▶ **Instructions**:
A) In the pipe-chain excerpt, rewrite everything from "example %>%" down to "double the data.", replacing "kable" with "print".
B) List the column headers of the table in the pipe-chain excerpt.

▶ **Source extract**:
════════════════
This is only the tip of the iceberg. Do not feel limited to using amend and insert as ending functions. A whole host of others could be useful: join functions, merge functions, even setNames.
Here, we will suffix the names of all the variables within the context of a chain.
example %>%
mutate(group = group + 1) %>%
loop$begin() %>%
names %>%
paste0("Suffix") %>%
loop$end(setNames) %>%
kable
| idSuffix | toFixSuffix | groupSuffix |
|---|---|---|
| 1 | 0 | 2 |
| 2 | 0 | 2 |
| 3 | 1 | 2 |
| 4 | 1 | 1 |
Here, we will double the data.
════════════════
▶ **Data segment**:
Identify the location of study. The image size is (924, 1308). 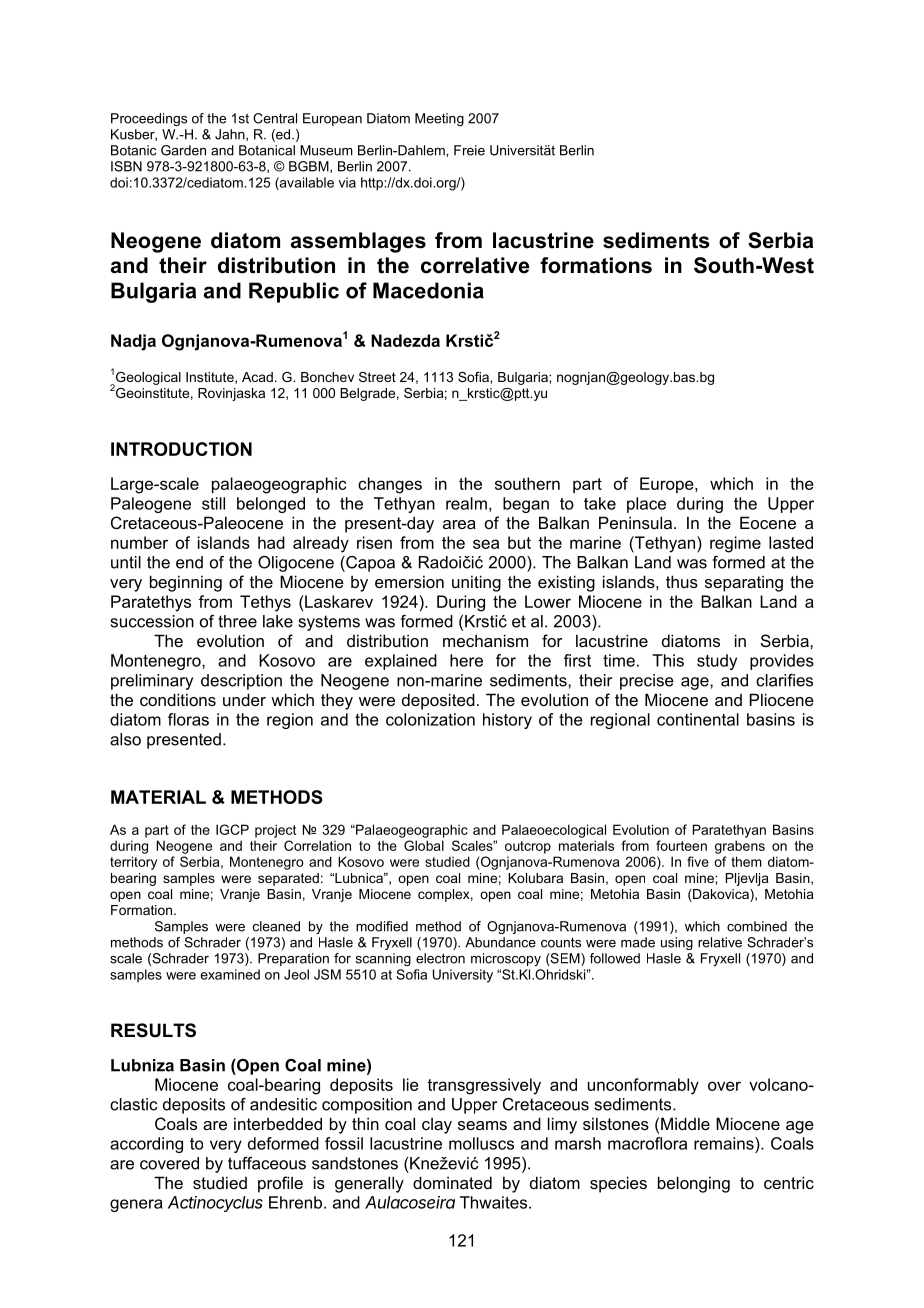
(717, 662).
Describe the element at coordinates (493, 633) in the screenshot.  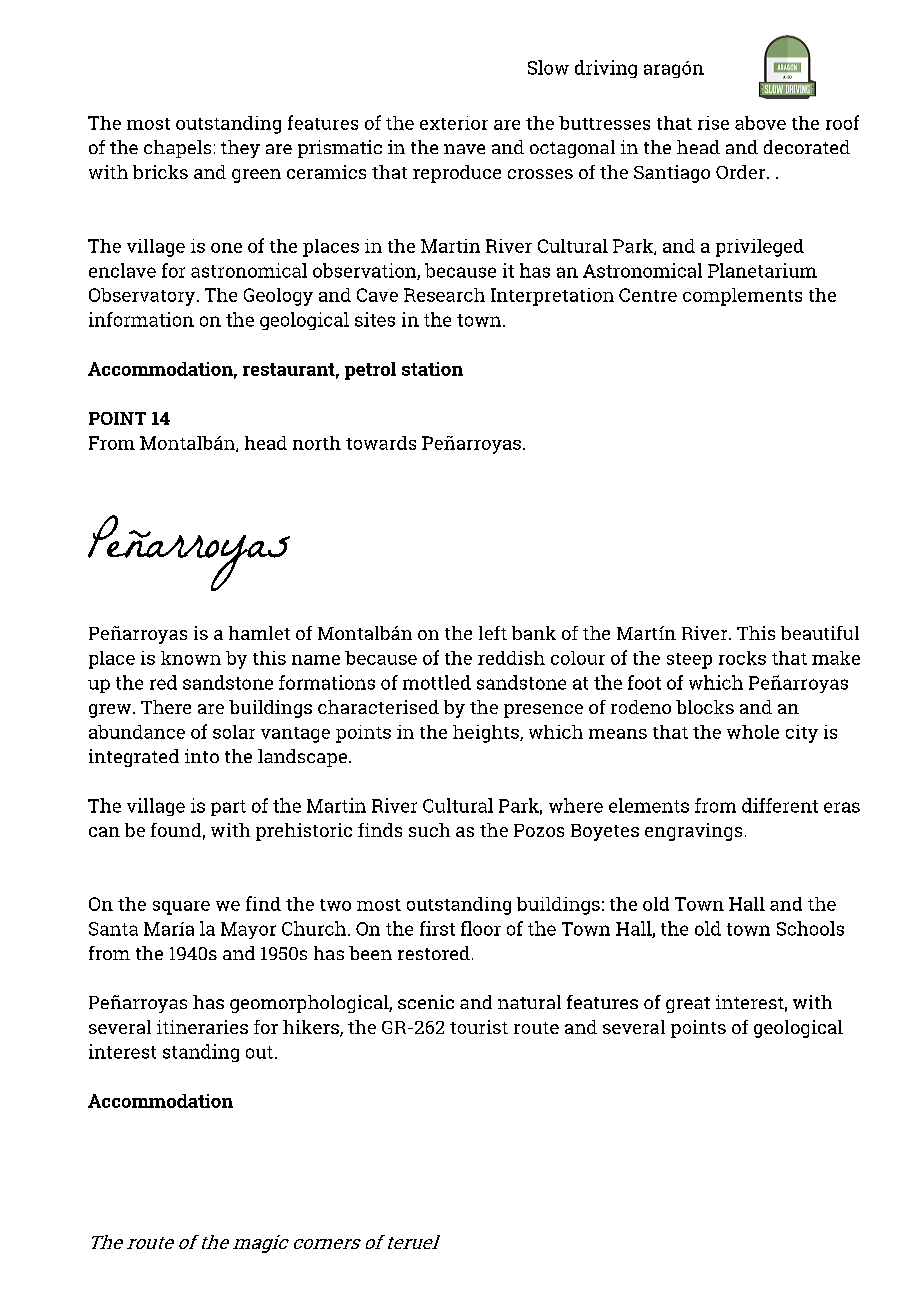
I see `left` at that location.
════════════════
▶ **Solutions to the problems**:
A)
example %>%
mutate(group = group + 1) %>%
loop$begin() %>%
names %>%
paste0("Suffix") %>%
loop$end(setNames) %>%
print
| idSuffix | toFixSuffix | groupSuffix |
|---|---|---|
| 1 | 0 | 2 |
| 2 | 0 | 2 |
| 3 | 1 | 2 |
| 4 | 1 | 1 |
Here, we will double the data.

B) idSuffix, toFixSuffix, groupSuffix